## WRITTEN TASK:
Print the lines below word for word, without changing anything.

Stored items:

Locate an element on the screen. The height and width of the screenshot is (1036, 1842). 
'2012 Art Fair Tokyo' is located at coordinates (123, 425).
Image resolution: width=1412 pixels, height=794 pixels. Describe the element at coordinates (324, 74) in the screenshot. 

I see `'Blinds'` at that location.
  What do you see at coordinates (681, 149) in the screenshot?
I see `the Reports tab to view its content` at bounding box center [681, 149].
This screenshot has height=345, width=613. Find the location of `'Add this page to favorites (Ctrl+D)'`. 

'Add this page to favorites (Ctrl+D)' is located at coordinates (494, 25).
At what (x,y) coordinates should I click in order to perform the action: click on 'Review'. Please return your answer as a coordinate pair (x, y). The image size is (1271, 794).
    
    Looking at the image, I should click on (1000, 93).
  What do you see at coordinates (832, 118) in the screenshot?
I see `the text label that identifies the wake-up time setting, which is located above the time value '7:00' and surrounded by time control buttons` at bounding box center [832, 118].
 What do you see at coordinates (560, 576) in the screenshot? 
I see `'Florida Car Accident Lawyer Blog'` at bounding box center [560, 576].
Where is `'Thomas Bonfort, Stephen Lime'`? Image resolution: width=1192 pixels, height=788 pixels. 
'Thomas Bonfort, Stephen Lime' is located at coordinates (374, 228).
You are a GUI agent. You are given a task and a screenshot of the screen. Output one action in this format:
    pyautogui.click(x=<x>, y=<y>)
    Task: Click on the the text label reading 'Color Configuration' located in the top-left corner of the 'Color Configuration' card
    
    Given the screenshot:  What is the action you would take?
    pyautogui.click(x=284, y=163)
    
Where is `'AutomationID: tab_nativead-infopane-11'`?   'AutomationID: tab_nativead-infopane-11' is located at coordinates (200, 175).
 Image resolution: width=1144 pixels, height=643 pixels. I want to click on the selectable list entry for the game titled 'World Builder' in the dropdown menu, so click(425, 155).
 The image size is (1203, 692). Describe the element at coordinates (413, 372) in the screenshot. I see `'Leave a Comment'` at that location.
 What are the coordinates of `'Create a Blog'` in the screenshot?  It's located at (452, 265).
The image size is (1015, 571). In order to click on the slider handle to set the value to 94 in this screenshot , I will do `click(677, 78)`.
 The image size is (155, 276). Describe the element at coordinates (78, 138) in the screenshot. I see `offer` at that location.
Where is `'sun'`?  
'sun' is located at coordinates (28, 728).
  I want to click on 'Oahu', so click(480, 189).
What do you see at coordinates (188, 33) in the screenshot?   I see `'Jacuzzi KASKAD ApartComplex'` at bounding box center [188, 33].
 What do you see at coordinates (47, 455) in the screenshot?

## EXERCISE ANSWER:
Locate an element on the screen. The height and width of the screenshot is (1036, 1842). 
'2012 Art Fair Tokyo' is located at coordinates (123, 425).
Image resolution: width=1412 pixels, height=794 pixels. Describe the element at coordinates (324, 74) in the screenshot. 

I see `'Blinds'` at that location.
  What do you see at coordinates (681, 149) in the screenshot?
I see `the Reports tab to view its content` at bounding box center [681, 149].
This screenshot has height=345, width=613. Find the location of `'Add this page to favorites (Ctrl+D)'`. 

'Add this page to favorites (Ctrl+D)' is located at coordinates (494, 25).
At what (x,y) coordinates should I click in order to perform the action: click on 'Review'. Please return your answer as a coordinate pair (x, y). The image size is (1271, 794).
    
    Looking at the image, I should click on (1000, 93).
  What do you see at coordinates (832, 118) in the screenshot?
I see `the text label that identifies the wake-up time setting, which is located above the time value '7:00' and surrounded by time control buttons` at bounding box center [832, 118].
 What do you see at coordinates (560, 576) in the screenshot? 
I see `'Florida Car Accident Lawyer Blog'` at bounding box center [560, 576].
Where is `'Thomas Bonfort, Stephen Lime'`? Image resolution: width=1192 pixels, height=788 pixels. 
'Thomas Bonfort, Stephen Lime' is located at coordinates (374, 228).
You are a GUI agent. You are given a task and a screenshot of the screen. Output one action in this format:
    pyautogui.click(x=<x>, y=<y>)
    Task: Click on the the text label reading 'Color Configuration' located in the top-left corner of the 'Color Configuration' card
    
    Given the screenshot:  What is the action you would take?
    pyautogui.click(x=284, y=163)
    
Where is `'AutomationID: tab_nativead-infopane-11'`?   'AutomationID: tab_nativead-infopane-11' is located at coordinates (200, 175).
 Image resolution: width=1144 pixels, height=643 pixels. I want to click on the selectable list entry for the game titled 'World Builder' in the dropdown menu, so click(425, 155).
 The image size is (1203, 692). Describe the element at coordinates (413, 372) in the screenshot. I see `'Leave a Comment'` at that location.
 What are the coordinates of `'Create a Blog'` in the screenshot?  It's located at (452, 265).
The image size is (1015, 571). In order to click on the slider handle to set the value to 94 in this screenshot , I will do `click(677, 78)`.
 The image size is (155, 276). Describe the element at coordinates (78, 138) in the screenshot. I see `offer` at that location.
Where is `'sun'`?  
'sun' is located at coordinates (28, 728).
  I want to click on 'Oahu', so click(480, 189).
What do you see at coordinates (188, 33) in the screenshot?   I see `'Jacuzzi KASKAD ApartComplex'` at bounding box center [188, 33].
 What do you see at coordinates (47, 455) in the screenshot?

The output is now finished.